EXERCISE:
Please output only the lines that begin at the line with "[button] (187, 2277)" and run through the end of the entries below, exactly as written. Drop all pictures.

--------------------------------

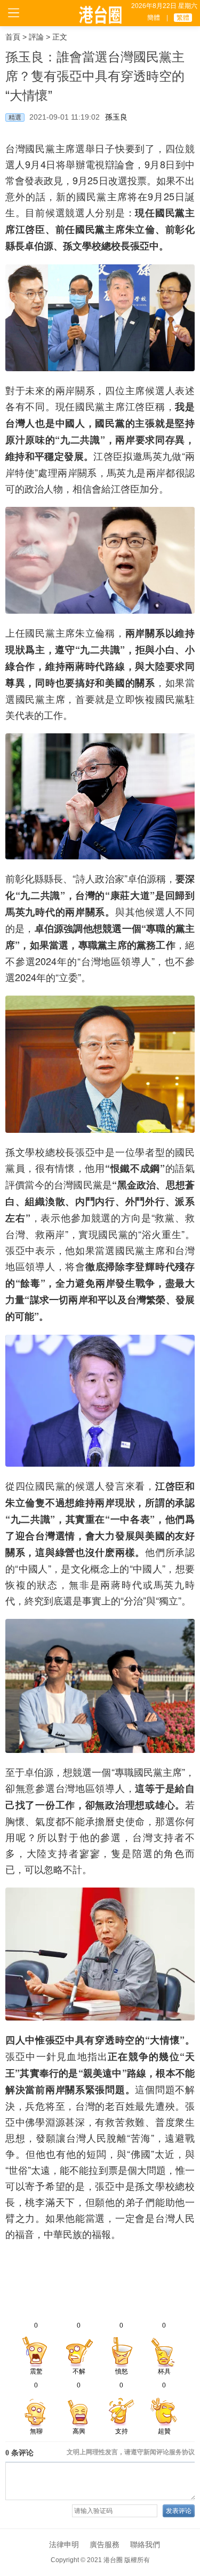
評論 (36, 37)
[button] (187, 2277)
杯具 (164, 2371)
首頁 (12, 37)
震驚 (36, 2371)
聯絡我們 (145, 2544)
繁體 (183, 17)
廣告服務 (104, 2544)
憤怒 (121, 2371)
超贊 (164, 2431)
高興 (79, 2431)
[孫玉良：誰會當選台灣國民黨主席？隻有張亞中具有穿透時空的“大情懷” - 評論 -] (100, 14)
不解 (79, 2371)
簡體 (153, 17)
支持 (121, 2431)
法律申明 (64, 2544)
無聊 (36, 2431)
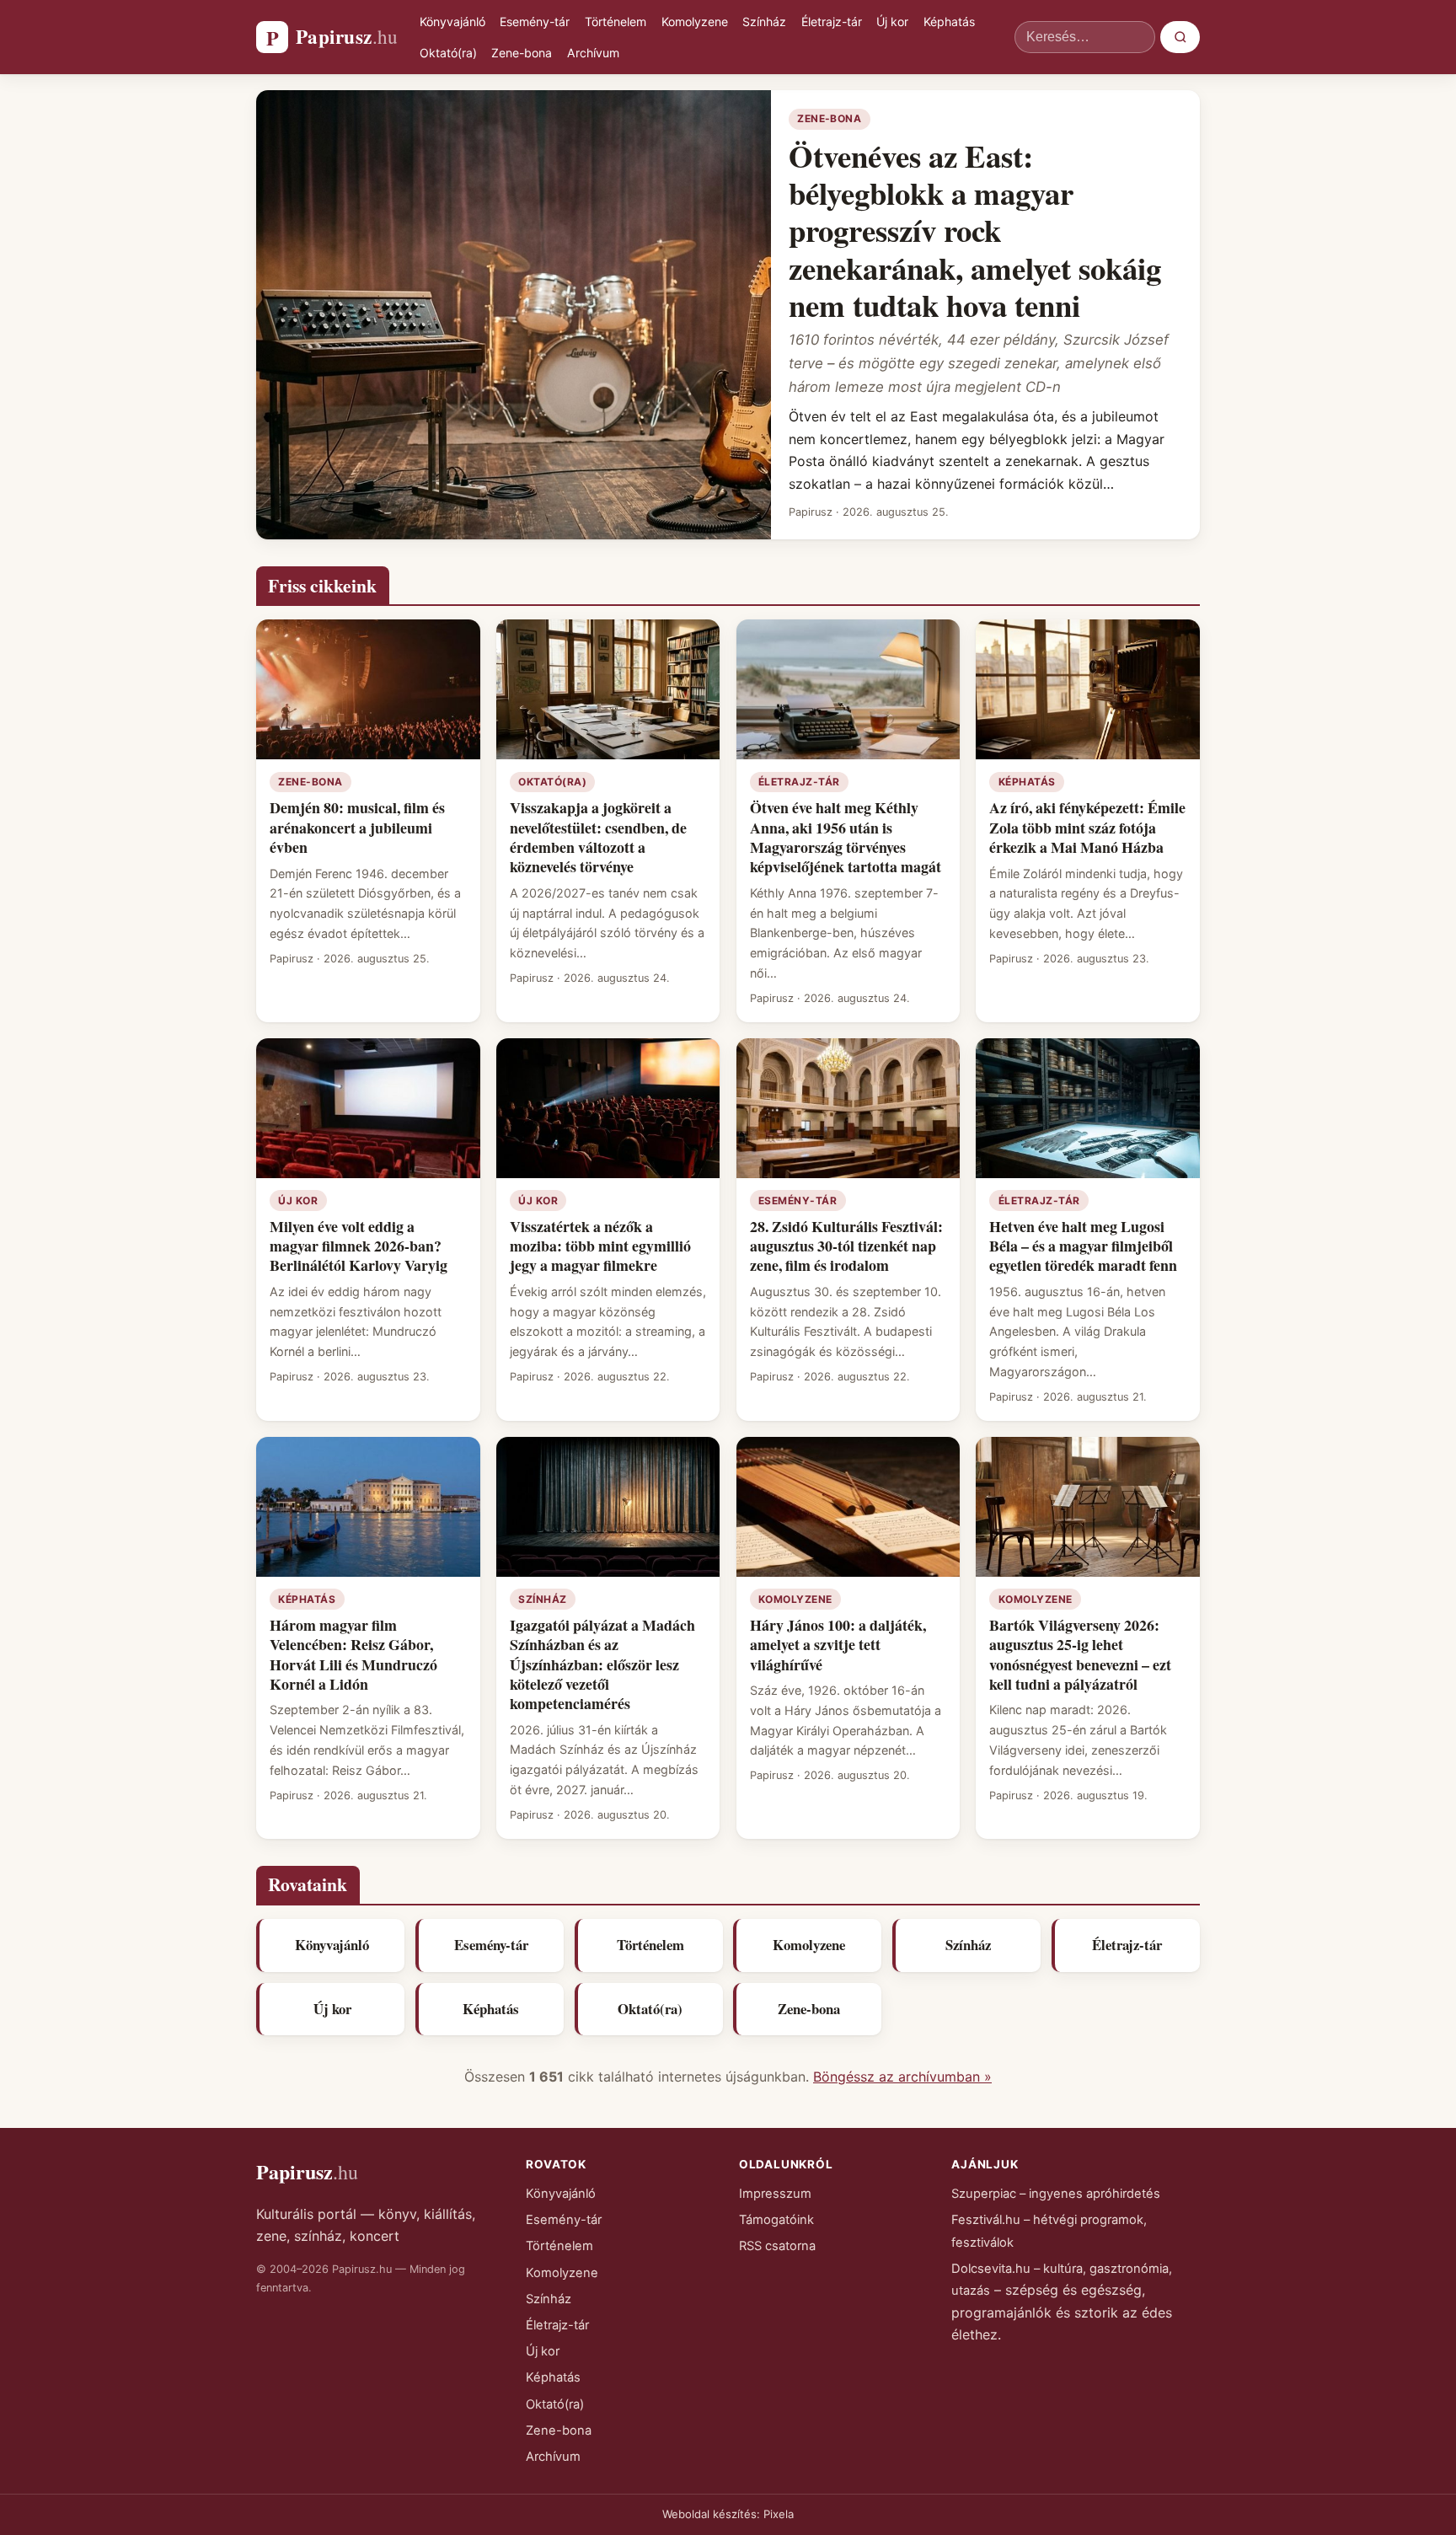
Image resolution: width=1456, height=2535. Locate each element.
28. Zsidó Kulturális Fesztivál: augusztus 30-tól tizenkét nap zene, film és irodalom (846, 1246)
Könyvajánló (452, 21)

--------------------------------

YOUR SOLUTION:
[button] (187, 2277)
杯具 (164, 2371)
首頁 (12, 37)
震驚 (36, 2371)
聯絡我們 (145, 2544)
繁體 (183, 17)
廣告服務 (104, 2544)
憤怒 (121, 2371)
超贊 (164, 2431)
高興 (79, 2431)
[孫玉良：誰會當選台灣國民黨主席？隻有張亞中具有穿透時空的“大情懷” - 評論 -] (100, 14)
不解 (79, 2371)
簡體 (153, 17)
支持 (121, 2431)
法律申明 (64, 2544)
無聊 (36, 2431)
Image resolution: width=1456, height=2535. Locate each element.
28. Zsidó Kulturális Fesztivál: augusztus 30-tól tizenkét nap zene, film és irodalom (846, 1246)
Könyvajánló (452, 21)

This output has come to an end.